The ILO is based on the principle of tripartism - dialogue and cooperation between governments, employers, and workers - in the formulation of standards and policies dealing with labour matters. International labour standards are created and supervised through a tripartite structure that makes the ILO unique in the United Nations system. The tripartite approach to adopting standards ensures that they have broad support from all ILO constituents.
Tripartism with regard to ILO standards is also important at the national level. Through regular tripartite consultations, governments can ensure that ILO standards are formulated, applied and supervised with the participation of employers and workers. ILO standards on tripartite consultation set forth the framework for effective national tripartite consultations. Such consultations can ensure greater cooperation among the social partners and stronger awareness and participation in matters relating to international labour standards, and can lead to better governance and a greater culture of social dialogue on wider social and economic issues.
Because of the importance of tripartism, the ILO has made the ratification and implementation of the Tripartite Consultation (International Labour Standards) Convention, 1976 (No. 144) a priority. Furthermore, the 2008 Declaration on Social Justice For a Fair Globalization has stressed the key role of this instrument (together with the other three Governance (priority) Conventions – Nos 81, 122 and 129) from the viewpoint of governance.
Selected relevant ILO instruments
- Tripartite Consultation (International Labour Standards) Convention, 1976 (No. 144) - [ratifications]

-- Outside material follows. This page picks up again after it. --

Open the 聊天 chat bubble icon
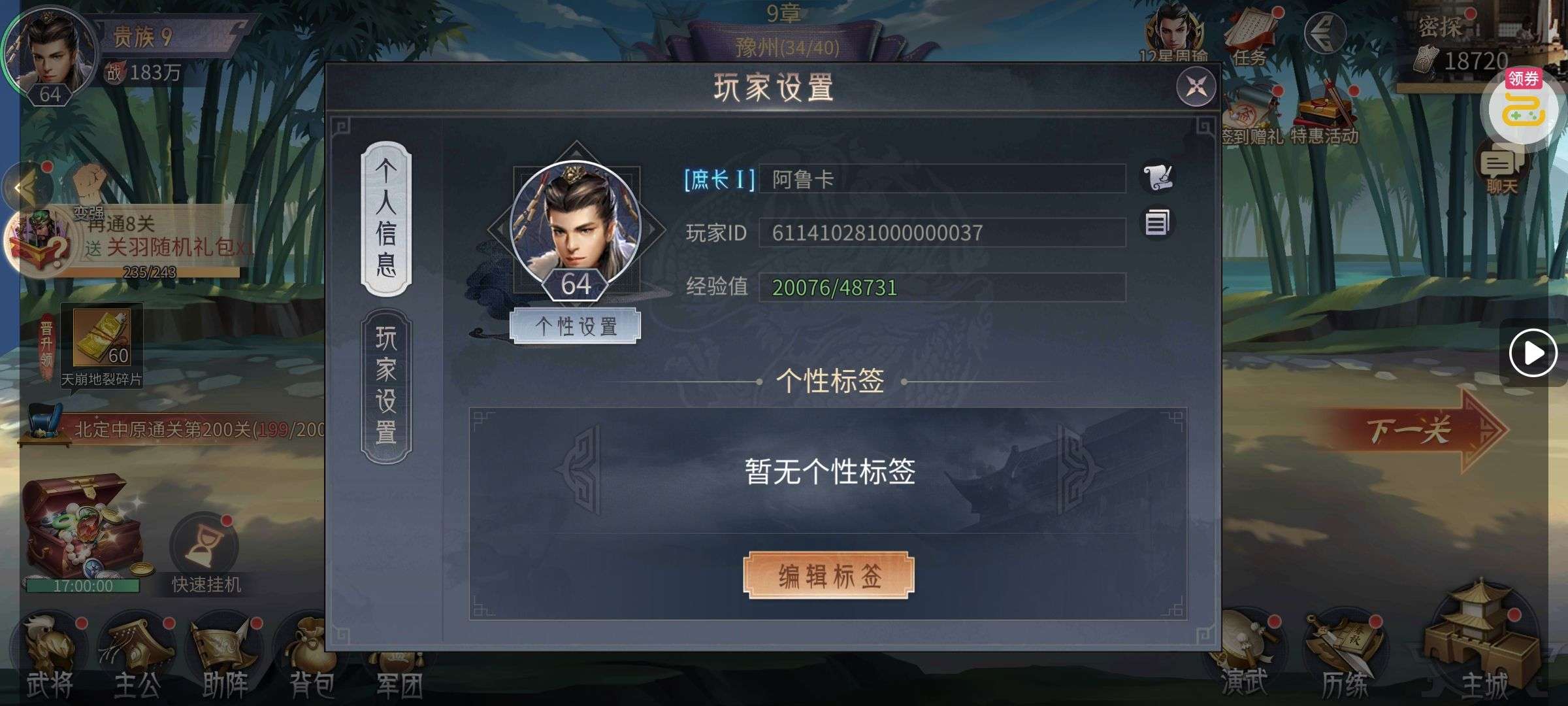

This governance convention sets forth the meaning of "representative organizations" of employers and workers and requires ratifying states to operate procedures that ensure effective consultations between representatives of the government, of employers and of workers on matters regarding items on the agenda of the International Labour Conference, submissions to competent national authorities of newly adopted ILO standards, re-examination of unratified conventions and recommendations, reports on ratified conventions, and proposals for denunciations of ratified conventions. Employers and workers shall be represented on an equal footing on any bodies through which consultations are undertaken, and consultations shall take place at least once every year.